TAIPEI – Taiwan’s Central Election Commission has decided to hold a total of nine referendums on Nov. 24, including one on the ongoing embargo on food imports from five Japanese prefectures that was imposed in the wake of the March 2011 Fukushima nuclear disaster.
The referendums will take place on the day of unified local elections.
According to the commission, Taiwanese voters will be asked whether to maintain the import ban on agricultural products and food from areas affected by the meltdowns at Tokyo Electric Power Company Holdings Inc.’s Fukushima No. 1 nuclear plant, including Fukushima, Ibaraki, Gunma, Tochigi and Chiba prefectures.
The main opposition Kuomintang party has proposed the referendum, with the aim of blocking the resumption of the imports planned by the administration of President Tsai Ing-wen and the ruling Democratic Progressive Party.
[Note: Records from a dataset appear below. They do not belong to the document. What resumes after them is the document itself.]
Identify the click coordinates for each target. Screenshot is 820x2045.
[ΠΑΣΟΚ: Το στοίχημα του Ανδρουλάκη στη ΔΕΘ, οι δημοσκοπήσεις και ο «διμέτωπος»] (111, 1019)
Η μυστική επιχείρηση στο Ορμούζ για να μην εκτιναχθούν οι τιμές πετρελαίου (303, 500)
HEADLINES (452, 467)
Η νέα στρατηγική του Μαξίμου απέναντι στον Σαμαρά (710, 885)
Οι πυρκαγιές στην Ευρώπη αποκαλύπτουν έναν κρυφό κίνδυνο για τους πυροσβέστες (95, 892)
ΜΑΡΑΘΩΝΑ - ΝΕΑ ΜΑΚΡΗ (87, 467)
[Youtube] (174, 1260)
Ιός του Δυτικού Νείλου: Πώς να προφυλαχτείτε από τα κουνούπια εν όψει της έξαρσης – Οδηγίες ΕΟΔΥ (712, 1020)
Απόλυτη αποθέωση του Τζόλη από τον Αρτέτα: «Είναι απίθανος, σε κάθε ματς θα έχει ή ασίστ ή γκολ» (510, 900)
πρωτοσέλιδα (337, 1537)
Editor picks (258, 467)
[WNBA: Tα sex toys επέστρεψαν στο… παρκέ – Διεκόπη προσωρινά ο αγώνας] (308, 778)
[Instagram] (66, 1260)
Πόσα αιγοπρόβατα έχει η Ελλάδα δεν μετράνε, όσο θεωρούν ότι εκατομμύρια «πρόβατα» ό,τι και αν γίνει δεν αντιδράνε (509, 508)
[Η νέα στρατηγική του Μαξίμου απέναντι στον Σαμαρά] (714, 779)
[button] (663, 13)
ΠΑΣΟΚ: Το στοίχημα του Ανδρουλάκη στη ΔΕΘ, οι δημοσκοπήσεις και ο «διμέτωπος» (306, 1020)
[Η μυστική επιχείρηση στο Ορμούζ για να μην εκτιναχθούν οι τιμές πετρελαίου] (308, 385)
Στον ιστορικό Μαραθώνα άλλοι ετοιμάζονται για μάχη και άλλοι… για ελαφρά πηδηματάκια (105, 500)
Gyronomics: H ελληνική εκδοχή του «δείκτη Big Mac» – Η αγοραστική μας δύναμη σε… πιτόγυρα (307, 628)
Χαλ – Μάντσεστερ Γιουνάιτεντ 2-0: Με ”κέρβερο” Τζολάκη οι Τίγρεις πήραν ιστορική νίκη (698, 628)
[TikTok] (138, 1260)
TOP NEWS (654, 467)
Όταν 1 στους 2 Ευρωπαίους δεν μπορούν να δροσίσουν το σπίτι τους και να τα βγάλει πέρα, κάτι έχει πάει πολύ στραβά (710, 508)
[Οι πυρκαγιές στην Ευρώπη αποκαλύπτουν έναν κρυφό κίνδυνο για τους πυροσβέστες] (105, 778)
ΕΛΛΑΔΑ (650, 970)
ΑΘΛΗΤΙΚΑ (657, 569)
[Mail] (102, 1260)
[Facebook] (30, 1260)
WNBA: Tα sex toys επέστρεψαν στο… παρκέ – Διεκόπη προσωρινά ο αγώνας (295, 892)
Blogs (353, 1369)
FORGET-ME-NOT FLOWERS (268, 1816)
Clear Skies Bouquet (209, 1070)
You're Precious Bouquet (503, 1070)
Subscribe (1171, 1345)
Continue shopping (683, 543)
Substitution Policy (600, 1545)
To ensure the referendum will go forward the opposition party has collected more than 310,000 signatures, surpassing the minimum requirement of 280,000.
To maintain the Japanese food bad, nearly 5 million votes will be necessary in the referendum and such a figure will be difficult to attain, people familiar with the matter said.
Kuomintang aims to take the upper hand in the local elections by highlighting its stance against the Tsai Ing-wen administration over the food issue, they added.